Heidenhain variant of Creutzfeldt-Jakob disease (CJD) remains a diagnostic challenge in clinical practice. We aimed to describe the clinical and prognostic features of Heidenhain cases, through a case series study. We retrospectively reviewed the definite or probable CJD cases admitted to two tertiary referral university hospitals over a decade to identify Heidenhain cases and investigated their survival status by telephone follow-up. Their clinical characteristics, neuroimaging features, electroencephalography (EEG) results, cerebrospinal fluid profiles, and PRNP gene mutations were also analyzed.
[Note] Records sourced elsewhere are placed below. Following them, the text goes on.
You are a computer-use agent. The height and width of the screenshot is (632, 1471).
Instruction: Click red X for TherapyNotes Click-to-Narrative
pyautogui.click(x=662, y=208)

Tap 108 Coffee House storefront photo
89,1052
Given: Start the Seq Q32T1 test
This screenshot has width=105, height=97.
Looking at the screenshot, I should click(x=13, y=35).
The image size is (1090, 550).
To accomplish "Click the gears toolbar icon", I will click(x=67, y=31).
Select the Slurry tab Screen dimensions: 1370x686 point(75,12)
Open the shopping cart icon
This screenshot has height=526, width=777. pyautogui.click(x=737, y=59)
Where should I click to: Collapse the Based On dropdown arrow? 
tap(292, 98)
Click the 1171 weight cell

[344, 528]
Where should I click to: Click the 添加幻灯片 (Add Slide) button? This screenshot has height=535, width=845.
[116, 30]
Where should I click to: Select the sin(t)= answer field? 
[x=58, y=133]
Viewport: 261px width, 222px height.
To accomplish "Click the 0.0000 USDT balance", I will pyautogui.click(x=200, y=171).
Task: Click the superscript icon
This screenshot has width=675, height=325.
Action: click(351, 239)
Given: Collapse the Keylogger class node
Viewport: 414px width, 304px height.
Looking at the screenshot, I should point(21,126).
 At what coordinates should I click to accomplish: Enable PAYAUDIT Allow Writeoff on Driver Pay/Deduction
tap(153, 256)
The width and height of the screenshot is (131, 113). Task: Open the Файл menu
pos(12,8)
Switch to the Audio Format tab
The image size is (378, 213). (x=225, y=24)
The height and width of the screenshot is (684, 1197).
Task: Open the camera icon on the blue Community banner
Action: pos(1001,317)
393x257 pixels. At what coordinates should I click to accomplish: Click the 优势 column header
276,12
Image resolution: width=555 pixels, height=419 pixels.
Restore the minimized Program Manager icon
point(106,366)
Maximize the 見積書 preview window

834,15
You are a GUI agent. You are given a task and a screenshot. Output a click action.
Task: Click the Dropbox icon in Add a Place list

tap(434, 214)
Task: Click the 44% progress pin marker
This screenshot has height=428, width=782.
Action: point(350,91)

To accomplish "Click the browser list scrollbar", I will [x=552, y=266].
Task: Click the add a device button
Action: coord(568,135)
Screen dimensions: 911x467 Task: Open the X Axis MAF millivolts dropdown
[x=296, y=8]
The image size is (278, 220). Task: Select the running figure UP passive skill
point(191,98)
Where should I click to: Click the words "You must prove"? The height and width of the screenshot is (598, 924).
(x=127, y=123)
Of a total of 85 CJD cases, 20 (24%) Heidenhain cases (11 women [55%]; median age, 64years [range, 44-72years]) were identified. The median survival time was 22weeks (range, 5-155weeks). The median duration of isolated visual symptoms was 3weeks (range, 1-12weeks). The most common early visual symptom was blurred vision (16/20, 80%), followed by diplopia (6/20, 30%). The prevalence significantly increased for complex visual hallucination (p=0.005) and cortical blindness (p=0.046) as the disease progressed. The positive rate of serial magnetic resonance images (20/20, 100%) was higher than that of serial EEGs (16/20, 80%). Two patients (2/10, 20%) had pathogenic PRNP mutations, E196A and T188K, respectively. Heidenhain cases with PRNP mutations had significantly longer survival time than those without PRNP mutations (p=0.047). Besides blurred vision (80%), diplopia (30%) was also a frequent early visual symptom among Heidenhain cases. Heidenhain phenotype can occur in genetic CJD cases. PRNP mutation status might be an important prognostic factor for Heidenhain cases.